(Word and item position data)
::::

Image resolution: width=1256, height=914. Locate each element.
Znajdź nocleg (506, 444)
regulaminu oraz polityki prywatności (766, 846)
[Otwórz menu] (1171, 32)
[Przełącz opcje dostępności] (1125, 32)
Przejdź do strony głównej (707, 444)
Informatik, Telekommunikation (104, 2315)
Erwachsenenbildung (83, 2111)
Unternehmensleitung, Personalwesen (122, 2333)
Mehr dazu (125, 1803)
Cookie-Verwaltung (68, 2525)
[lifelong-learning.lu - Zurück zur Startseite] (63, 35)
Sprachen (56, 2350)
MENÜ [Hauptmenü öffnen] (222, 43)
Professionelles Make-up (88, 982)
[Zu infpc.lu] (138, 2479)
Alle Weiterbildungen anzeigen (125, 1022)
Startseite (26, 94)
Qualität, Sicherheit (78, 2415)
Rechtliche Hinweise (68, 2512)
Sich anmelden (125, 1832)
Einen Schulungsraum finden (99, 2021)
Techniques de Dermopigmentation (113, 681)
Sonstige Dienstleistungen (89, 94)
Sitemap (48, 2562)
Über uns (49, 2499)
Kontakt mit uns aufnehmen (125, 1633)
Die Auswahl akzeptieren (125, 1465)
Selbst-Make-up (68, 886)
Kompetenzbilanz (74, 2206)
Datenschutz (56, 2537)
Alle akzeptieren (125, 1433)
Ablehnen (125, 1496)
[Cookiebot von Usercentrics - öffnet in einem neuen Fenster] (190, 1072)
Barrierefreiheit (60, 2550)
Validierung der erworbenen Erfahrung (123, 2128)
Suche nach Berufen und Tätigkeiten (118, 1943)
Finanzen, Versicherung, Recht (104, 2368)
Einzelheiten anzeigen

::::

• **WHAT NEEDS TO BE DONE**:
Reproduce every line of the data above, character for character, without changing anything.

• **THE ANSWER**:
Image resolution: width=1256, height=914. Locate each element.
Znajdź nocleg (506, 444)
regulaminu oraz polityki prywatności (766, 846)
[Otwórz menu] (1171, 32)
[Przełącz opcje dostępności] (1125, 32)
Przejdź do strony głównej (707, 444)
Informatik, Telekommunikation (104, 2315)
Erwachsenenbildung (83, 2111)
Unternehmensleitung, Personalwesen (122, 2333)
Mehr dazu (125, 1803)
Cookie-Verwaltung (68, 2525)
[lifelong-learning.lu - Zurück zur Startseite] (63, 35)
Sprachen (56, 2350)
MENÜ [Hauptmenü öffnen] (222, 43)
Professionelles Make-up (88, 982)
[Zu infpc.lu] (138, 2479)
Alle Weiterbildungen anzeigen (125, 1022)
Startseite (26, 94)
Qualität, Sicherheit (78, 2415)
Rechtliche Hinweise (68, 2512)
Sich anmelden (125, 1832)
Einen Schulungsraum finden (99, 2021)
Techniques de Dermopigmentation (113, 681)
Sonstige Dienstleistungen (89, 94)
Sitemap (48, 2562)
Über uns (49, 2499)
Kontakt mit uns aufnehmen (125, 1633)
Die Auswahl akzeptieren (125, 1465)
Selbst-Make-up (68, 886)
Kompetenzbilanz (74, 2206)
Datenschutz (56, 2537)
Alle akzeptieren (125, 1433)
Ablehnen (125, 1496)
[Cookiebot von Usercentrics - öffnet in einem neuen Fenster] (190, 1072)
Barrierefreiheit (60, 2550)
Validierung der erworbenen Erfahrung (123, 2128)
Suche nach Berufen und Tätigkeiten (118, 1943)
Finanzen, Versicherung, Recht (104, 2368)
Einzelheiten anzeigen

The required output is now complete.